Зоя, подперев рукой лоб опущенной головы, опять залилась смехом.
- И между прочим, ни она, ни её опекаемый брат уже не вернулись в деревню, а её младший сын закончил ремесленное училище и потом даже как будто немного учился в техническом. О подробностях, пожалуйста, не спрашивай, это — не прямые родственники. - Лёка, слегка задохнувшись, замолчала, с обидой и совсем по-детски глядя на Зою.
- Не буду... Пришлю-ка я тебе мой старинный блокнот. Он — большой, как старые советские альбомы для фотографий. Там красиво отделанные страницы для текста чередуются с акварельной бумагой. Будешь записывать и зарисовывать славные сказки, сочинённые тобою для взрослых и детишек.
Лёля молчала, надув губы. Отсмеявшись, Зоя отправилась на кухню и вернулась с двумя чашками чая. Посмотрев на мрачную подругу, мягко спросила:
- а бабушка твоя ткать умела?
- Не-а. Но она отлично разбиралась в этих му...муслинах, молескинах. Кисея, бумазея.
- Это — что?
- Да просто хлопок, но очень мягкий, с односторонним нежным начёсиком. У меня ещё долго хранилась бабушкина выходная кофта из неё, с воротничком в ришелье и пришитыми такими же рукавчиками-фонариками. А в сундуке, бездонном, как бабушкин колодец, можно было найти много разных кладов...Плюшевых, бархатных, ситцевых и прочую прелесть...Уже и не помню тех названий.
- У моей мамочки сохранилось несколько воздушных платьев её молодости. В одном из них она на фотографии — стройная, счастливая, улыбающаяся, просто светится...Моя красавица, причём — никакой краски на лице, всё — природное и такое совершенное...
- Я что хочу сказать про прабабушку-то...
- Как, опять?
Лёля невозмутимо продолжала:
- я прочитала недавно нечто, ставшее для меня, тётки недообразованной, открытием, что Гоголь, Николай Васильевич, считал простой народ бегущим от чтения, как от чёрта. И что не надо, мол, ему знать никаких книг, кроме святой Библии, а надо объяснить, что он такое есть на свете, дабы покорялся тому, что на роду написано. Иначе Бог спросит. Ничего себе заявление, да?
- Да уж, «открытий» разных, как песка морского...Для меня. Отряд 731, казни молодогвардейцев, бандеровцы во время войны. То ли «щадили» нашу безмятежность, то ли боялись, а, может, по причине собственного распада?
- А сколько вообще репрессированной интеллигенции, разрушенных семей! - Перебила Лёля.
- Мой свёкр, из русских немцев, сидел с 41 по 56 год.
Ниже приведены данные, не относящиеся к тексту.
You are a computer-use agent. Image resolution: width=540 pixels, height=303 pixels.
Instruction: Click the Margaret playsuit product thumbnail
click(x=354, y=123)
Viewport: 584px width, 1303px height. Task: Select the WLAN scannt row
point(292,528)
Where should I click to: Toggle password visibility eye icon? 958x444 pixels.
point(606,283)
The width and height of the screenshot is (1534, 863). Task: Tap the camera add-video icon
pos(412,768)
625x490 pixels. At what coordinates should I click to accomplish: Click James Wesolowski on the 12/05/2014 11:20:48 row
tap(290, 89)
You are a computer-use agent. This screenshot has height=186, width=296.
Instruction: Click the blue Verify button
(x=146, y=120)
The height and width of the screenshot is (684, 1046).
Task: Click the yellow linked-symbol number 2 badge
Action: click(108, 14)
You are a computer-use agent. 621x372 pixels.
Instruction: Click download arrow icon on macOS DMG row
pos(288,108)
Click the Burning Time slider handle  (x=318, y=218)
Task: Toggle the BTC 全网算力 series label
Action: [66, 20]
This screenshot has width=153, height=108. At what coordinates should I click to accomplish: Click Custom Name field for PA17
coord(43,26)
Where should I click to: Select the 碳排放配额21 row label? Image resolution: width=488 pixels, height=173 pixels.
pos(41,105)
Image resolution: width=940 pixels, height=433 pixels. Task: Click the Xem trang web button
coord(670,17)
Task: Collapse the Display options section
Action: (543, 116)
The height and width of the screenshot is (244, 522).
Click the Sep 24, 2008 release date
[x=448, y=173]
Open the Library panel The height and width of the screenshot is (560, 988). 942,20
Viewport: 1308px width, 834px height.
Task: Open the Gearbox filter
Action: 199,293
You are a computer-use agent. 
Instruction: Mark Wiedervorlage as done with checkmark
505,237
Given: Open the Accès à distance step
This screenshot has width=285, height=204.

Забрали, когда учился на физмате. Выжил, потому что не сразу, но занимался в лагере бухгалтерией. Я тебе говорила о соседе деда, который был арестован в тридцатые и сгинул. Что касается писателей, учёных, то некоторые представители гуманитарных элитариев, отбывшие срок или его часть, были возвращены. И работали в столичных вузах и научных центрах, став профессорами, академиками. Образованию нужны были школьные и вузовские программы, а учащимся — лучшее из дореволюционной преподавательской среды.*****
- Неужели идейно перевоспитанное? - Усмехнулась Лёля.
- Не думаю. Я почти уверена, что многие ничего не простили советской власти, отвергали её и стояли на этом. Но профессии служили честно, Хоть, может, и не в каждом частном случае.
- А как будем с Николаем Васильевичем? Я же не про особенности его характера...
- Как быть нам, что ли? Он — очень духовный человек, как и почти каждый великий художник. Мне кажется, мы не можем судить его, и никто не может. Это мы живём...или жили... полноценно или... тускло, но жизнью. С её приятными заботами или проблемами, маленькими обывательскими радостями или утратами...
- Да, живём, как умеем...,то вылезаем из кожи, то залезаем под неё опять. И что? Почему ты замолчала?
- Думаю. Что их жизнь — другая. Вечное самоотречение, своего рода аскеза, особый дух. Они как-то вот знают...дорогу к источнику, откуда можно получить ...силы для служения. Не могут позволить себе разменять свой талант на обычные жизненные утехи.
- Ну, что ж...Обыватели - тоже люди.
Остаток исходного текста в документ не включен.